À FAIRE - Mettez à jour le passage du texte sur les concerts qui va de « Mercredi 13 avril, rendez-vous » à « place des Martyrs. » en y remplaçant « violon » par « violoncelle », puis recopiez-le.

TEXTE AFFICHÉ -
• • • • • • •

Le lundi 11, l’église évangélique annonce les frères Khalifé (piano et percussion), à 18 heures, et Joumana Médawar (cantiques), à 19 heures. À la même heure aura lieu, aux Thermes romains, une «rencontre avec les poètes». Sur fond de musique médiévale arabe composée et jouée par Nida’ Abou Mrad ; Akl Awit, Abbas Baydoun, Chawki Bzeih, Talal Haïdar et Ahmed Kaabour seront donnés en lecture. Place ensuite à l’Ensemble de musique classique arabe de l’Université antonine qui, accompagné de Nida’ Abou Mrad, interprétera des «taranim al-hob al-ilahi» (chants religieux). À l’affiche aussi, mais cette fois place des Martyrs: Guy Manoukian, au piano (21h), et Jahida Wehbé, sa chorale et les derviches de Tripoli qui donneront une soirée de chants soufis, à 22 heures.
«Veillée du souvenir», le mardi 12 sera placé sous le signe «musique et chant sacrés». À 19 heures, la soprano Ghada Ghanem se produira à l’église arménienne-catholique et, à 21 heures, place des Martyrs, quelque 100 choristes formeront un cercle autour de cheikh Yamout et Abdel Karim Chaar dont les versets consacrés à la gloire de Dieu répondront aux chants d’action de grâce de la chorale de l’église Saint-Joseph et aux cantiques de sœur Marie Keyrouz qui apparaîtra sur écran en direct de France.
Mercredi 13 avril, rendez-vous aux Thermes romains, à 19h30, avec la musique «new wave» et Jamal Abou el-Hosn qui signe un spectacle son et lumière. À 20 heures, la soprano Hiba Kawas, accompagnée de l’Orchestre symphonique national, chantera à la cathédrale Saint-Georges des maronites. À 20h30, le Monday Blues Band investit les Thermes romains. …et à 22 heures, après un intermède musical avec Jihad Akl (violon), Magida Roumi, l’autre diva du Liban, fera son apparition, place des Martyrs.

• • • • • • •

LIGNES DE DONNÉES -
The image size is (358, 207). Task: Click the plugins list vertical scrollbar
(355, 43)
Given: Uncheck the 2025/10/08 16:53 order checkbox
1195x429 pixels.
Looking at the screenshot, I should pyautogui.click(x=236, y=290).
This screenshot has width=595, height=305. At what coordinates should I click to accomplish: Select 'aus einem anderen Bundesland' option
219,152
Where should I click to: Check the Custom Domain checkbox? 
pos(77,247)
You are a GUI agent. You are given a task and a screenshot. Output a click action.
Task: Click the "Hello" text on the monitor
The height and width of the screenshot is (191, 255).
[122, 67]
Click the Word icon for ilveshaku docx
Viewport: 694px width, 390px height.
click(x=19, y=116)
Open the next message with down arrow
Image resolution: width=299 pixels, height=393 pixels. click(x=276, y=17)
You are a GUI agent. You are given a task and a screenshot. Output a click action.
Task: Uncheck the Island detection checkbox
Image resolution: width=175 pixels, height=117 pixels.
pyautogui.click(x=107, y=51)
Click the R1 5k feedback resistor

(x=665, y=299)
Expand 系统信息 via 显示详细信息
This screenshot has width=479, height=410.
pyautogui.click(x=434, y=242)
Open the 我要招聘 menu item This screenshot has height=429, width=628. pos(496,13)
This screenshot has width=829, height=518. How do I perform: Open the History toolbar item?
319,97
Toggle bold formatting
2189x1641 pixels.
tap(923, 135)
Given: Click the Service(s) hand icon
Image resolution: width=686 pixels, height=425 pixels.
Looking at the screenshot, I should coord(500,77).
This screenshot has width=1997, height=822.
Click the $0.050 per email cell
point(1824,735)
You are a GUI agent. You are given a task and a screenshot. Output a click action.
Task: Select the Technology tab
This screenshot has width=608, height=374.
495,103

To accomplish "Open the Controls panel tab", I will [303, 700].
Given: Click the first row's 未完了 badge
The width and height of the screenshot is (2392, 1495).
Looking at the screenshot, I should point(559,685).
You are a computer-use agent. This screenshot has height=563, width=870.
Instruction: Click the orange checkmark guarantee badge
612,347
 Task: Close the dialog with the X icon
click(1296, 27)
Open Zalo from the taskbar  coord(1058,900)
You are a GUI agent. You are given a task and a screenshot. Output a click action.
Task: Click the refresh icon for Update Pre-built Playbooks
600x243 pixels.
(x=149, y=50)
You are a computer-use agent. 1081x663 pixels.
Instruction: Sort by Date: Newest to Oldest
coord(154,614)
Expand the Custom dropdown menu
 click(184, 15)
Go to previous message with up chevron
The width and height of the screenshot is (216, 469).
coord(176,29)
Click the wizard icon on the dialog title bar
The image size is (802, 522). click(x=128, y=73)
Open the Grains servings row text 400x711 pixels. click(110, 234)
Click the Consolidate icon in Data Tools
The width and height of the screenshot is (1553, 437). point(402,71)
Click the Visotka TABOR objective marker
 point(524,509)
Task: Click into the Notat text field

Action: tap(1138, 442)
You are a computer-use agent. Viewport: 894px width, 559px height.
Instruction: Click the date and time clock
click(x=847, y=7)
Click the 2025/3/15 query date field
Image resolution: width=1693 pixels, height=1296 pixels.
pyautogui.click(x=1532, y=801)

• • • • • • •

RÉSULTAT DE L’EXERCICE -
Mercredi 13 avril, rendez-vous aux Thermes romains, à 19h30, avec la musique «new wave» et Jamal Abou el-Hosn qui signe un spectacle son et lumière. À 20 heures, la soprano Hiba Kawas, accompagnée de l’Orchestre symphonique national, chantera à la cathédrale Saint-Georges des maronites. À 20h30, le Monday Blues Band investit les Thermes romains. …et à 22 heures, après un intermède musical avec Jihad Akl (violoncelle), Magida Roumi, l’autre diva du Liban, fera son apparition, place des Martyrs.